When I wash dishes, I always listen to music on my headphones. It helps me to focus and helps the chore go by more quickly.
One day, my mother told me I couldn't listen to music anymore when I was washing dishes because I don't wash them thoroughly when I am "distracted" by music. So I took two plates that were exactly the same and soiled similarly, and I washed one while listening to music, and washed the other without listening to music.
I then showed her the two plates and asked her to determine which one looked cleaner. (They both looked sparklingly flawlessly clean.)
She then exploded and started crying and yelling, telling me I was a disrespectful b***h, and accused me of calling her a terrible mother (which I never did.)
She then proceeded to hit me, shove me around, and yank me by my hair for being so disrespectful.

One time my mom asked me what my outfit was going to be for my first day of school for my high school senior year. The outfit I described to her included white pants. She got upset and and told me that it's against fashion rules to wear white after Labor Day. She said that everyone would laugh at me and I wouldn't make a good impression on the teachers either.
I told her that the "No white after Labor Day" rule is out-dated and stupid, nobody follows it anyways, and nobody that matters would care whether I wore white or not, especially the teachers.
Then she started crying and accused me of calling her stupid and calling her a terrible mother (again).
I was very confused by this because I never said either of those things.

My mother threw a temper tantrum when I informed her that I was going to move out of her house and move in with my boyfriend (now fiancé), as soon as I turned 18. She called me selfish, whore, b***h, cold, heartless, and much more. She was sobbing and heaving and could hardly talk because she was so choked up by my decision. She said she wanted me to live at home throughout my college years. (Even though whenever she and I are in the house together, it was nothing but yelling from her and arguments started by her irrationality.)

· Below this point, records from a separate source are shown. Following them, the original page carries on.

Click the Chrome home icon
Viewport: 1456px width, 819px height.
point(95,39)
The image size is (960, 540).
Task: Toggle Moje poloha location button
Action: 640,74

My mother started sobbing hysterically when I showed her my engagement ring. She said I was ruining my life. She accused my fiancé of making me drop out of college (when, in actuality, I could no longer attend classes because I could not get financial aid because SHE did not file her taxes!). She accused him of stealing me away from her family (I left of my own free will.) She said that she has lost all hope for me, and to have make the most out of life as was possible from that point on.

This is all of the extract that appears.